### Instructions to follow
From the records below, please repeat exactly the line that has "Task: Open the Social Impact category", the line that has "Given: Open General Tolerance... entry", and every line between them, and nothing else.
━━━━━━
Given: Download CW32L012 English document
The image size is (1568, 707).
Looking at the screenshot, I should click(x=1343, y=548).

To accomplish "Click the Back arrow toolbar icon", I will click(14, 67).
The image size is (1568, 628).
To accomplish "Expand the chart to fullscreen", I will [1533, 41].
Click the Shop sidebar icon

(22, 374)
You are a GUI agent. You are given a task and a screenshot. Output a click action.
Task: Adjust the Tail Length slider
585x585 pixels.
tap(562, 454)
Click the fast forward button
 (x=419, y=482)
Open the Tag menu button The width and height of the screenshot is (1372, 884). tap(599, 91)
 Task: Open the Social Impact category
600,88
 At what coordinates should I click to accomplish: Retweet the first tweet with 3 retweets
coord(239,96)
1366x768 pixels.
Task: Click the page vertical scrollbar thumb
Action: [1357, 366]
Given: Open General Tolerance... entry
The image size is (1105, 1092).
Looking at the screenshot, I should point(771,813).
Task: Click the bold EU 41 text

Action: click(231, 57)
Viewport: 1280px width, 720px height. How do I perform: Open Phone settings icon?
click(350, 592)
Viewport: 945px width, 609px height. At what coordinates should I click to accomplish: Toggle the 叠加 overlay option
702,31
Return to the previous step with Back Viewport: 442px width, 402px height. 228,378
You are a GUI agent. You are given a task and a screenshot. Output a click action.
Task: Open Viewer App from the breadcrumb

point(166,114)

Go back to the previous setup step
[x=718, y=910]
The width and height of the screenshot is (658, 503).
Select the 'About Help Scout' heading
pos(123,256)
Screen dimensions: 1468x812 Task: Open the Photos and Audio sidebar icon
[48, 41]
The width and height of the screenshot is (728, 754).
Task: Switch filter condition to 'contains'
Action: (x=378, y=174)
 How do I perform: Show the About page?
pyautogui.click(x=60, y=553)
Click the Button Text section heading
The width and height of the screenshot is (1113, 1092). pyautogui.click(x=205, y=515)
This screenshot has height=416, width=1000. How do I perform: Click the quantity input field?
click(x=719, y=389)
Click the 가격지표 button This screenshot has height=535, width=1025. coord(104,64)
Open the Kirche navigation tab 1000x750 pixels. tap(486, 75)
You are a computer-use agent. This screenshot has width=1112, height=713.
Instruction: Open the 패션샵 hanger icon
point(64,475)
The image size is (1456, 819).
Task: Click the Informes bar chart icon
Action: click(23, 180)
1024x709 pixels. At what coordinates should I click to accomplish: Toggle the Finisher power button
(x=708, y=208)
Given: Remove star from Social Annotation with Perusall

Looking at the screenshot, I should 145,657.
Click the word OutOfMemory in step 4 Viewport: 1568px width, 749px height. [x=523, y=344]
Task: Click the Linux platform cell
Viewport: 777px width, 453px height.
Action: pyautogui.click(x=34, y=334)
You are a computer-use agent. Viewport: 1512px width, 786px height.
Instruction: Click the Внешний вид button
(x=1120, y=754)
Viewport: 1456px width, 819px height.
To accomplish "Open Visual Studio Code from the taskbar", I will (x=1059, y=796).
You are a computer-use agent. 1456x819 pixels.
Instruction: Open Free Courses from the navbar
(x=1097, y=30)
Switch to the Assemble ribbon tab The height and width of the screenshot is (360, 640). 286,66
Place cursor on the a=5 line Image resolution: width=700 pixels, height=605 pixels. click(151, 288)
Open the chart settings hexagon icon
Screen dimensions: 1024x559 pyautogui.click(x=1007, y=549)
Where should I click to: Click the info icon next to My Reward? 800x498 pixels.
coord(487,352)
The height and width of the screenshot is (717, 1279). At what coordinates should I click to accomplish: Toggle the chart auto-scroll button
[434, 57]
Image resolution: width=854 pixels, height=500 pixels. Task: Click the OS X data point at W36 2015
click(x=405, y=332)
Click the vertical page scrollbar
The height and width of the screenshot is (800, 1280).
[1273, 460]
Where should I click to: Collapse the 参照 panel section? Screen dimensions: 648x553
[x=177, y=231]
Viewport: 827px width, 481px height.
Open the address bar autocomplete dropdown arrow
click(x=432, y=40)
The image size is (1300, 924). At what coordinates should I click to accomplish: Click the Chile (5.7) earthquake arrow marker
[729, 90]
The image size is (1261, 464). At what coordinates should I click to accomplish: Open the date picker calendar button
━━━━━━
### Result
 Task: Open the Social Impact category
600,88
 At what coordinates should I click to accomplish: Retweet the first tweet with 3 retweets
coord(239,96)
1366x768 pixels.
Task: Click the page vertical scrollbar thumb
Action: [1357, 366]
Given: Open General Tolerance... entry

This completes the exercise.